[begin Selected text]
Re: Gender Neutral Pronouns

From: James Higgins (jameshiggins@earthlink.net)
Date: Fri Mar 30 2001 - 09:25:51 MST


(note: reply to Marc Forrester below)

At 04:24 AM 3/30/2001 +0100, Dale Johnstone wrote:
>Using 've' & 'ver' is confusing. I mentally substitute a 'him' or 'her' on
>the fly as I'm reading. If you're worried about clarity, you should avoid
>adding extra hoops for the reader to jump though, the subject matter is
>tricky enough.

True, the Vs often give me pause as I do the same.

>I've always thought it rather silly to refer to a ship as a 'she' because
>it's not alive. However referring to an AI as a 'she' sounds quite
>reasonable. Okay, so there's the small technicality of it having no
>gender, but people naturally tend to anthropomorphize anyway - it maps
>rather well onto how people think.
>
>As well and the obvious sex attributes 'he' or 'she' gives to an object,
>by far the most important attribute is that of a living mind. A 'he'
>implies a person more than a male with male reproductive organs. An 'it'
>implies an inanimate object.
[end Selected text]
[begin Extracted records]
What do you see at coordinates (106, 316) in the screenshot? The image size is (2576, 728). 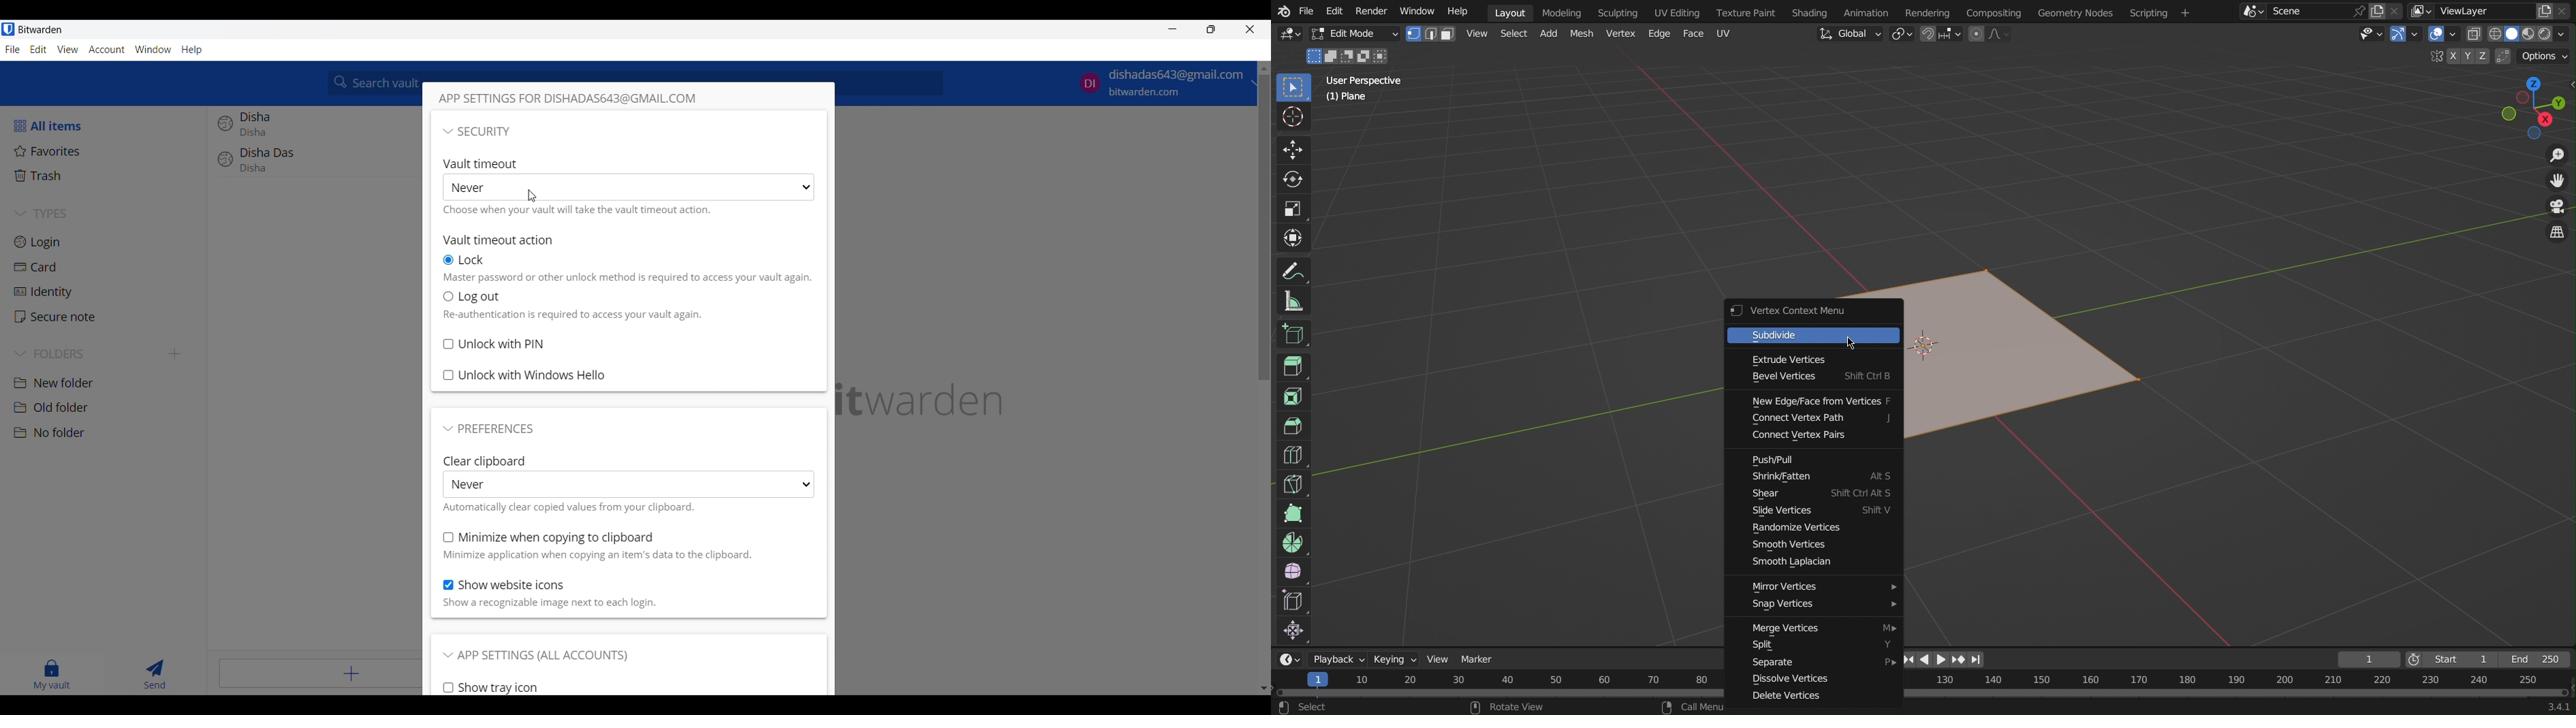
[end Extracted records]
[begin Extracted records]
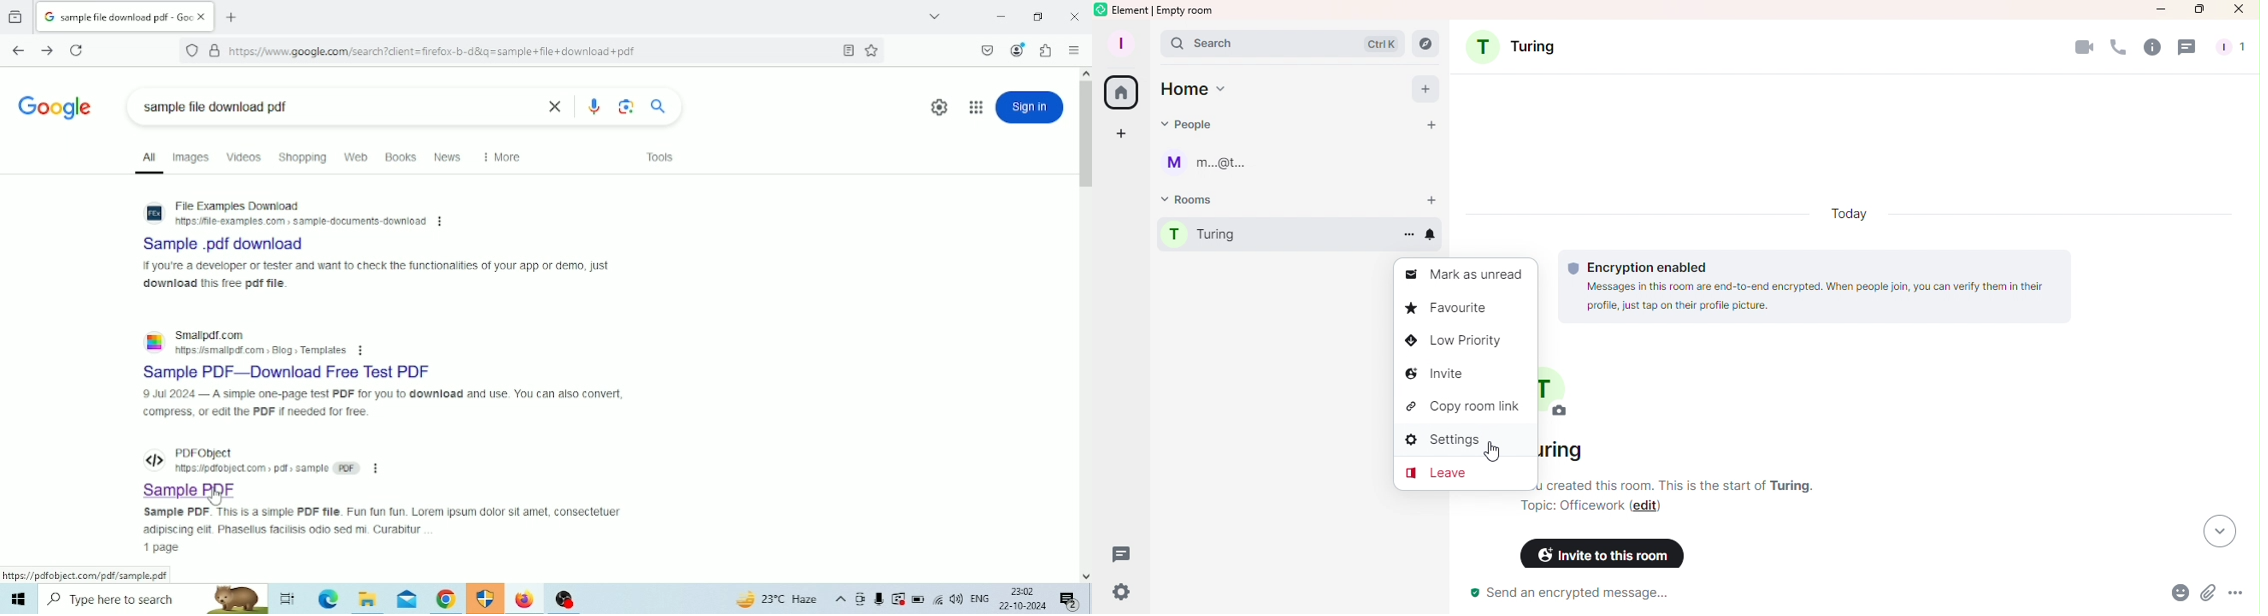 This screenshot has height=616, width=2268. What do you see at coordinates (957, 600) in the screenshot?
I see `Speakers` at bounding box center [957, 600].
[end Extracted records]
● **Work instructions**: Can you turn the paragraph in the gender-neutral pronouns post that begins "I've always thought it rather silly" into a short bulleted list that keeps its main points?

● **Worked answer**:
- Calling a ship "she" seems silly, because a ship is not alive.
- Calling an AI "she" sounds quite reasonable, even though an AI has no gender.
- People naturally tend to anthropomorphize, so this usage maps well onto how they think.